Simple Linear Regression - Part 1

Mathematical Theory

Sections

Mathematical Model
Why Is This Linear?
Fitting the Model to the Data
The Method of Least Squares
The Gauss-Markov Theorem
Coefficient of Determination

Linear regression is a statistical model for how a variable \( Y \) can depend on a set of variables \( X_1, X_2, ..., X_n \). I will explain what “linear” means in the sections below.

When there is only a single independent variable \( X \), we say that the linear regression is simple. Part 1 of this series will briefly discuss the mathematics of simple linear regression. I will explore two real-world applications in Parts 2 & 3.

Mathematical Model

Suppose that we are interested in \( Y = \) “annual income of a working adult in the USA”, and how it depends on \( X = \) “the years of education that they have”. Also, suppose that we have a set of data \( \{ (y_1,x_1),...(x_n,y_n) \} \) for this scenario.
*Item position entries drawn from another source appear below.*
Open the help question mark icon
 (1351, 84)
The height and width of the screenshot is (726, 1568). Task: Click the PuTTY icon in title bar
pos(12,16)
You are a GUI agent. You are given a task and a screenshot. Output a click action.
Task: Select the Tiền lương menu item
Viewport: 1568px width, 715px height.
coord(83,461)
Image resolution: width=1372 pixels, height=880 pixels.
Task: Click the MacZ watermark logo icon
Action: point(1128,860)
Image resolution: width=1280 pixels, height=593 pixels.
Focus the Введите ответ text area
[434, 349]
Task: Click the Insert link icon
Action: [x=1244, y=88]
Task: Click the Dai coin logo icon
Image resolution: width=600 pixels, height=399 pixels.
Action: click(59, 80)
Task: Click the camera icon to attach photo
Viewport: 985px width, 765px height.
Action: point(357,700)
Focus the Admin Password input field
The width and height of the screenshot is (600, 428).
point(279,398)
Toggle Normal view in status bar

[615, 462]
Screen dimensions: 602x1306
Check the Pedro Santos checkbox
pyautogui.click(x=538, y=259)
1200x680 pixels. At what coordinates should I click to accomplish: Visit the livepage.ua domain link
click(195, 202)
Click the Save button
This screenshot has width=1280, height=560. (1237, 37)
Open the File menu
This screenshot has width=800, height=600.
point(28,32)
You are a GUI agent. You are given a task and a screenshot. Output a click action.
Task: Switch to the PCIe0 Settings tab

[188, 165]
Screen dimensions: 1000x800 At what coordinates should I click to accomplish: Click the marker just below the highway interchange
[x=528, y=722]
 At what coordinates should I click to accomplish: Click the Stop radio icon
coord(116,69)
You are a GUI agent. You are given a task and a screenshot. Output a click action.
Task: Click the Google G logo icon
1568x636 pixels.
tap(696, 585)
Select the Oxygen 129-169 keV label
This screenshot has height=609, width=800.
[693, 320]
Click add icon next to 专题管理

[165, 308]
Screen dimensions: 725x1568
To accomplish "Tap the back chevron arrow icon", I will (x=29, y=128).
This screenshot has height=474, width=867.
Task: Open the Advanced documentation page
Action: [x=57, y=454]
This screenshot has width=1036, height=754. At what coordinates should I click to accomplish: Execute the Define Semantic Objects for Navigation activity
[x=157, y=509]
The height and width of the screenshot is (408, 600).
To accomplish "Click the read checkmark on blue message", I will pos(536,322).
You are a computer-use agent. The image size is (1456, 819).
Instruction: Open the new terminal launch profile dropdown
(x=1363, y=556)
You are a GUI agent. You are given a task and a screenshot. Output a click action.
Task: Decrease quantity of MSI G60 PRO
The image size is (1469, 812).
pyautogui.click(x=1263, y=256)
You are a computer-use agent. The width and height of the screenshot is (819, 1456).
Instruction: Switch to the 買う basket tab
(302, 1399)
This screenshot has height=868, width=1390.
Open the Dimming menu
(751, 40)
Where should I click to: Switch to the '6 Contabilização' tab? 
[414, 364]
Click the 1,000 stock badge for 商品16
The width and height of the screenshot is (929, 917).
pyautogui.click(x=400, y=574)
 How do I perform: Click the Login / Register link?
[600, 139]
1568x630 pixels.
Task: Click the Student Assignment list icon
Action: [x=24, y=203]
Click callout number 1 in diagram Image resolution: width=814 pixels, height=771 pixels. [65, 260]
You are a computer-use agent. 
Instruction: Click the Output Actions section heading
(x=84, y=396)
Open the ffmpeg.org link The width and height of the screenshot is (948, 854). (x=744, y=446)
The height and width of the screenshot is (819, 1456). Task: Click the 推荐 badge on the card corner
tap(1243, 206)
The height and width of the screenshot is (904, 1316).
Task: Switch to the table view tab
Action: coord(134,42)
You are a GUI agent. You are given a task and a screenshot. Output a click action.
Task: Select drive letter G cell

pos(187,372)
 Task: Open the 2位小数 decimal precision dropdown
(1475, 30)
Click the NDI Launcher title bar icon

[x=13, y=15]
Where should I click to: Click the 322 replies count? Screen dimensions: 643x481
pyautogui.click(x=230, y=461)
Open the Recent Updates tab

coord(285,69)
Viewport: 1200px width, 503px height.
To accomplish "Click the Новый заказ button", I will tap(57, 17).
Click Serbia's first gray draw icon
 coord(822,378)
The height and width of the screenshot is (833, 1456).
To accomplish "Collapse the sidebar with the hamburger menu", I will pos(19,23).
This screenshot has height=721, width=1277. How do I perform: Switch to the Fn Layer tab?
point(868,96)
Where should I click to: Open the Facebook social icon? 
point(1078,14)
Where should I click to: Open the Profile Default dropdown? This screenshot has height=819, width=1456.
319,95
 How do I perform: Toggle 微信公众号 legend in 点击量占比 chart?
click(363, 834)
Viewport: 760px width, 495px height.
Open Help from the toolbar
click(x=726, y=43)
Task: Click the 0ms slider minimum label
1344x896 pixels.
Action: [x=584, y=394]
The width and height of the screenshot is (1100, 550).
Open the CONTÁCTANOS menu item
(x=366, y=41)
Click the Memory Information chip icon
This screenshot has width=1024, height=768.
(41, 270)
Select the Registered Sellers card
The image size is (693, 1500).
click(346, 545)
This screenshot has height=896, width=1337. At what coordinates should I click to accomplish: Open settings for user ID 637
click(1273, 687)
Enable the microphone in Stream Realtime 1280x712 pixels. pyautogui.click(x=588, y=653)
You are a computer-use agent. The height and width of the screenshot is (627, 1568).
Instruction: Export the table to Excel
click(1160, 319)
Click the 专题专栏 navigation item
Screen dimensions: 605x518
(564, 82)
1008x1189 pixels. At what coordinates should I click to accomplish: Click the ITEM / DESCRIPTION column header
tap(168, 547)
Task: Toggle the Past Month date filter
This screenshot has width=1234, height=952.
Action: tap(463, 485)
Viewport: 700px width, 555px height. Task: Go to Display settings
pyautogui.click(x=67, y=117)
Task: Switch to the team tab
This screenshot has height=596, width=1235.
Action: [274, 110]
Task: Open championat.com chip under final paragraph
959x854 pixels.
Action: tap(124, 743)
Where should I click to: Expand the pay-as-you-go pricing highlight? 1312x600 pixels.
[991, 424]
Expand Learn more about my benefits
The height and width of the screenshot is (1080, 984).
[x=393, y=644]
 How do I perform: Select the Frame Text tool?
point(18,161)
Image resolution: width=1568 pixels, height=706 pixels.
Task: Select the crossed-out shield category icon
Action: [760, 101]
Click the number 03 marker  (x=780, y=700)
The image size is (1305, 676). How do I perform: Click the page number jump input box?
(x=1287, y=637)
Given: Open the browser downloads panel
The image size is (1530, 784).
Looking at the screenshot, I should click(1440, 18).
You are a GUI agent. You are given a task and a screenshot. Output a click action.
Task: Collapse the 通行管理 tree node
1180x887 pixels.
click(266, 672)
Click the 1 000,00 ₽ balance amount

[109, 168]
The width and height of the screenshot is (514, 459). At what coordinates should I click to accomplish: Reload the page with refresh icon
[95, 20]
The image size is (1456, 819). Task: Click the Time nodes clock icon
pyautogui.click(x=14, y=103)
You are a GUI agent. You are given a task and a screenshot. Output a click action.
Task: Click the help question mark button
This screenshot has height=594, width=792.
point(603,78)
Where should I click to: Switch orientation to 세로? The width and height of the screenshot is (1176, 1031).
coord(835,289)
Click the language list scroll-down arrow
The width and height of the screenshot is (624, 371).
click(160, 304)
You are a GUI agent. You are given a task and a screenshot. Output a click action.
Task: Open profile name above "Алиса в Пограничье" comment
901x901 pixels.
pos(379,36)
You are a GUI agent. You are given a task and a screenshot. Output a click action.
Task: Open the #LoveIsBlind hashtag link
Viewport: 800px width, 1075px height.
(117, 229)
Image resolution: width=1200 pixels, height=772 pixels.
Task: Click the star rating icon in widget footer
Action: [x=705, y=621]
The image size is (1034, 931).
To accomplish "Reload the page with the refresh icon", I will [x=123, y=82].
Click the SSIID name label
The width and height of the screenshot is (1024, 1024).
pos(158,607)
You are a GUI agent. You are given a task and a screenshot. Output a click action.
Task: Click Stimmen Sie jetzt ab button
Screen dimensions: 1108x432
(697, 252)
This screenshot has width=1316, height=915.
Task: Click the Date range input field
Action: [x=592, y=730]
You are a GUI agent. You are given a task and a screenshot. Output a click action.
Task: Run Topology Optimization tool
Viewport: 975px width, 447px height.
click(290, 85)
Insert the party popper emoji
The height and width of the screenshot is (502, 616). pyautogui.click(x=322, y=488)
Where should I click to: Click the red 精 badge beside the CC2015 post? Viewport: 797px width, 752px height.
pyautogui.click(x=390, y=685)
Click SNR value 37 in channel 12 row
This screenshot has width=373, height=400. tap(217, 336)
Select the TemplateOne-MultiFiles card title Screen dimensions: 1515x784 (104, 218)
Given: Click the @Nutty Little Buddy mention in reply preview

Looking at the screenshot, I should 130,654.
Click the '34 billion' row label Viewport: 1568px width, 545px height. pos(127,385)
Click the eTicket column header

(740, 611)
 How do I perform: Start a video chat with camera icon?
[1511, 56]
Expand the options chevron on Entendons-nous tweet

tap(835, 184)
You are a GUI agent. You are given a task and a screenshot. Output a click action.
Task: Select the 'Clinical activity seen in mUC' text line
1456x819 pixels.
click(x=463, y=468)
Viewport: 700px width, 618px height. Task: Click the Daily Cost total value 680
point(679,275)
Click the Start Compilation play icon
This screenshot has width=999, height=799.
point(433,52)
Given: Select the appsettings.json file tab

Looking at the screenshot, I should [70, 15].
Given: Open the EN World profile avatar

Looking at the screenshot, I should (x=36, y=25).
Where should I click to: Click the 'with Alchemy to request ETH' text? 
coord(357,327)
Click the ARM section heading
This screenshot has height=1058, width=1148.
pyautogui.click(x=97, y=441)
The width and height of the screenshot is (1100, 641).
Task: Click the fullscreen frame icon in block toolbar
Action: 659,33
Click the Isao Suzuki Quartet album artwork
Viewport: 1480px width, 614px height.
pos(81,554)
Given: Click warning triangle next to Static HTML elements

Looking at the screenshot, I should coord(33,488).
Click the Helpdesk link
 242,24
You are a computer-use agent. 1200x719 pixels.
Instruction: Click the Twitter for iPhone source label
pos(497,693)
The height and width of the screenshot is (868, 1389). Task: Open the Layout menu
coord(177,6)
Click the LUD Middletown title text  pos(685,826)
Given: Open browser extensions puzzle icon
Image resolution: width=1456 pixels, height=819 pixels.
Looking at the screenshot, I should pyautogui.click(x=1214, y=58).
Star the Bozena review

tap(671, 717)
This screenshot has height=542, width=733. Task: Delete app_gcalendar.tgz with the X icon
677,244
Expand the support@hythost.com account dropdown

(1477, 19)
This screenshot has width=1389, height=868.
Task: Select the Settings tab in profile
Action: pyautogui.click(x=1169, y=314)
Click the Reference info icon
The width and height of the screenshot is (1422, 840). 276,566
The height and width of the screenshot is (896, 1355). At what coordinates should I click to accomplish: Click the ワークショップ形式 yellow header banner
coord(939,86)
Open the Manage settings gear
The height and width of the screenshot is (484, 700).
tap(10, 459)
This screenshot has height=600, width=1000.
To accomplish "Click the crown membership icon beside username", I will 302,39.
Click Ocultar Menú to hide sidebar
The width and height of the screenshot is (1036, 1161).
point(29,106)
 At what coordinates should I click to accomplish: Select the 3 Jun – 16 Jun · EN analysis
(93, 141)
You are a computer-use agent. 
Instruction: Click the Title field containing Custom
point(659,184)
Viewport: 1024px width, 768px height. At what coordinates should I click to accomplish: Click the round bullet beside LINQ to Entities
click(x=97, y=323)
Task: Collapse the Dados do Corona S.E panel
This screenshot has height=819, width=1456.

Simple linear regression assumes that each \( y_i \) in our data is generated according to this equation:

\[ y_i = a + bx_i + e_i. \]

The \( e_i \) are random error terms that represent noise, measurement errors, as well as other variables affecting the value of \( y_i \). If these random error terms satisfy certain assumptions, then we can invoke a powerful result known as the Gauss-Markov theorem. We will briefly touch on this theorem and its assumptions later.

In practice, these conditions are usually not completely satisfied, or cannot even be verified, but linear regression is still often used as a rough approximation of the relationship between \( Y \) and \( X \).

Why Is This Linear?

Note that there is a little bit of a nuance in calling something linear. For example, linear functions in calculus are not the same as linear maps in linear algebra. Strictly speaking, they are affine maps when they do not pass through the origin (a summary can be found here).

So, the \( y_i \) in our model is, strictly speaking, not linear in \( x_i \). Simple linear regression is still considered linear because the general regression model is,

\[ y_i = f(x_i,\beta) + e_i, \]

where \( \beta \) is a vector of parameters. For our simple linear regression model, \( \beta = (a,b) \). \( f(x_i,\beta) \) is known as the regression function. The simple regression model is linear because the regression function \( f \) is a linear combination of the parameters \( a \) and \( b \).

Fitting the Model to the Data

Fitting the simple linear regression model to the data means estimating parameters \( a \) and \( b \) from the data. These estimates are denoted \( \hat{a} \) and \( \hat{b} \). The “hat” symbol is used to denote quantities that are estimated from the data.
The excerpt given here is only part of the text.